SELECTED TEXT
A Medical Device Daily
Cowen Healthcare Royalty Partners (CHRP; Stamford, Connecticut) and Cowen Group (New York) have reported the closing of CHRP's first investment fund, Cowen Healthcare Royalty Partners LP, with capital commitments of more than $500 million.
The fund was "significantly oversubscribed," CHRP said, far exceeding its initial target size of $350 million and representing one of the largest inaugural healthcare-focused private equity funds ever raised.
Launched in January 2007, CHRP makes long-term investments in commercial and near-commercial-stage healthcare products and companies worldwide through the purchase and monetization of passive royalties, the creation of what the firm terms Synthetic Royalties, and investments in royalties combined with equity or debt securities.

RECORDS SUPPLIED
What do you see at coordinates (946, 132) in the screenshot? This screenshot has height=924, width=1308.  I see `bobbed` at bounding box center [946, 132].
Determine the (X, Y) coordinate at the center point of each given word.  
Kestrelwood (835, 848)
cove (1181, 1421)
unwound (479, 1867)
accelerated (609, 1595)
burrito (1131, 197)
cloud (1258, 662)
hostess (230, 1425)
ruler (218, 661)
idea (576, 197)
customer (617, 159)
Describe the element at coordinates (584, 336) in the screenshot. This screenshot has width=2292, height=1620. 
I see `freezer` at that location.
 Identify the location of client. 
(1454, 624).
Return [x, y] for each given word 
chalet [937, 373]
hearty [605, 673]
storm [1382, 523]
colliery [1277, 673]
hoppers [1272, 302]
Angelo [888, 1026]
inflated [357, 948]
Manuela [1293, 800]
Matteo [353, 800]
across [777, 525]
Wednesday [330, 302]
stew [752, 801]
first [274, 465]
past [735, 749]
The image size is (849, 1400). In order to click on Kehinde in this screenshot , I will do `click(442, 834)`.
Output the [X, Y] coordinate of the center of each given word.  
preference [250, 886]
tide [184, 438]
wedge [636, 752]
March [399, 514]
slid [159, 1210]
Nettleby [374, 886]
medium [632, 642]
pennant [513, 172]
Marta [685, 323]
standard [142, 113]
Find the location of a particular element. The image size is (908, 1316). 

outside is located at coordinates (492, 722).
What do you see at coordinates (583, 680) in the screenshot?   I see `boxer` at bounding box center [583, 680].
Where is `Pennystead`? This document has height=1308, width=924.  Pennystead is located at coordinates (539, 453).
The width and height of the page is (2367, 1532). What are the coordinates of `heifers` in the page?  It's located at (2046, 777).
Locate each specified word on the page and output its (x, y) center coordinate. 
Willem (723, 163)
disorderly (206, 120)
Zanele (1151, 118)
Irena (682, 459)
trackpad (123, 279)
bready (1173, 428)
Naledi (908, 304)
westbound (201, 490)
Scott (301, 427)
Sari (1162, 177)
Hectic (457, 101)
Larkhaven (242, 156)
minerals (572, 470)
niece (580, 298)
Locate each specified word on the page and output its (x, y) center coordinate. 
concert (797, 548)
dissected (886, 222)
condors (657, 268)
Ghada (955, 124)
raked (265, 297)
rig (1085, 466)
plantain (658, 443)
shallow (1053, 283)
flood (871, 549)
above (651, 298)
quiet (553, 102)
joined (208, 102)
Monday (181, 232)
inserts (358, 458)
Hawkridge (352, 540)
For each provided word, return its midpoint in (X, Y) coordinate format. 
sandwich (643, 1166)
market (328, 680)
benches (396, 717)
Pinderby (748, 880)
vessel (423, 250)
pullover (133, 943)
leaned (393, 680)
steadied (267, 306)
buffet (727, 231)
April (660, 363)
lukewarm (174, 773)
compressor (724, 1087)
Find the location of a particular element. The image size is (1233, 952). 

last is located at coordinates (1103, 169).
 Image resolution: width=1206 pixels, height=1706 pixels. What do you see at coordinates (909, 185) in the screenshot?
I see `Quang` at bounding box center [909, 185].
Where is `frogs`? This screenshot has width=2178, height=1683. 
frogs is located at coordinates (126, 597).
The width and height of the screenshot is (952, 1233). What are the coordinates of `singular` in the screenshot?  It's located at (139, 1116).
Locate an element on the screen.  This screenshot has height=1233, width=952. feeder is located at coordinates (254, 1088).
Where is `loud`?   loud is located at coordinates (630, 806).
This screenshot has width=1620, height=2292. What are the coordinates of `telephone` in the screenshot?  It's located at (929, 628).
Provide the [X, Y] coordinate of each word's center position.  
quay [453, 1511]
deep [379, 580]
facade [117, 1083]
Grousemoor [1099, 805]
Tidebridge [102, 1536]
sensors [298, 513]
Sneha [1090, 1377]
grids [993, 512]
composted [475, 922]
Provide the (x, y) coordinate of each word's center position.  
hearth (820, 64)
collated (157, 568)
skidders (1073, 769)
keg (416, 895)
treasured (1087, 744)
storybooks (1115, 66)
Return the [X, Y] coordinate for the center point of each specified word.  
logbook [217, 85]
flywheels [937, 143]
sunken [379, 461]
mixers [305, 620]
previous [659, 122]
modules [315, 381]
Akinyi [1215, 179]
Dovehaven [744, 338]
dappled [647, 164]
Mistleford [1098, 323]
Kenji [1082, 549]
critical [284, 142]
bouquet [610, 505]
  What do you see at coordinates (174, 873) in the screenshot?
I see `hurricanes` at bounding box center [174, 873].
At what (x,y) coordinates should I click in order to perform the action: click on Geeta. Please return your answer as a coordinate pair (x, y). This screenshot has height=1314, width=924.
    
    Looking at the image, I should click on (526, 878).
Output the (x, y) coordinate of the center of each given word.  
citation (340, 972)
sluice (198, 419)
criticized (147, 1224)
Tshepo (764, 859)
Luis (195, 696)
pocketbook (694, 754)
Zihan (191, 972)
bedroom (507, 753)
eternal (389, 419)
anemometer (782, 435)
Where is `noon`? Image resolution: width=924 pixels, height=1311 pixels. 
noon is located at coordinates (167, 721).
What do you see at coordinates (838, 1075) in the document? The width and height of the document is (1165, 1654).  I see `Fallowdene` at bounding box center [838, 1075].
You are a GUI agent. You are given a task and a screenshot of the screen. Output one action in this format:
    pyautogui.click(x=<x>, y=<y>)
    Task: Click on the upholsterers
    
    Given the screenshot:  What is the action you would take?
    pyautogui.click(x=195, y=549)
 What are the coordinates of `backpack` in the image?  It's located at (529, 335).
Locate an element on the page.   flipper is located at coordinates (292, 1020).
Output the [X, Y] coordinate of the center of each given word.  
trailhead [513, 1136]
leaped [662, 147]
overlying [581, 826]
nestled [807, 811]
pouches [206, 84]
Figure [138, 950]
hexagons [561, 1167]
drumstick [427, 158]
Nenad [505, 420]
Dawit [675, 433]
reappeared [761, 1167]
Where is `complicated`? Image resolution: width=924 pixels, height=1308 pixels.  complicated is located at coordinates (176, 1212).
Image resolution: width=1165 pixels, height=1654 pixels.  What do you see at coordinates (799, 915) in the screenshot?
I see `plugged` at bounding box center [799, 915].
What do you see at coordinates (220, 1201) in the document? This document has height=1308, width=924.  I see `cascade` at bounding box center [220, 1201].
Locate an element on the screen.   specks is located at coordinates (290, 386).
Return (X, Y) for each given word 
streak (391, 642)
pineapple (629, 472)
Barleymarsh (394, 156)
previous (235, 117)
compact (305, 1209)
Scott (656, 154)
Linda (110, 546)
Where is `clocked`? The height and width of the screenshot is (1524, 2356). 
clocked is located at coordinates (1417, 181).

TASK LIST
**a)** Answer these questions from the CHRP news item above:
(i) What initial target size did the fund have?
(ii) When was CHRP launched?
(iii) In which city and state is CHRP located?
**b)** Retype the stretch of the CHRP news item from "A Medical Device" through "than $500 million.".

ANSWERS IN ORDER
**a)**
(i) $350 million
(ii) January 2007
(iii) Stamford, Connecticut

**b)**
A Medical Device Daily
Cowen Healthcare Royalty Partners (CHRP; Stamford, Connecticut) and Cowen Group (New York) have reported the closing of CHRP's first investment fund, Cowen Healthcare Royalty Partners LP, with capital commitments of more than $500 million.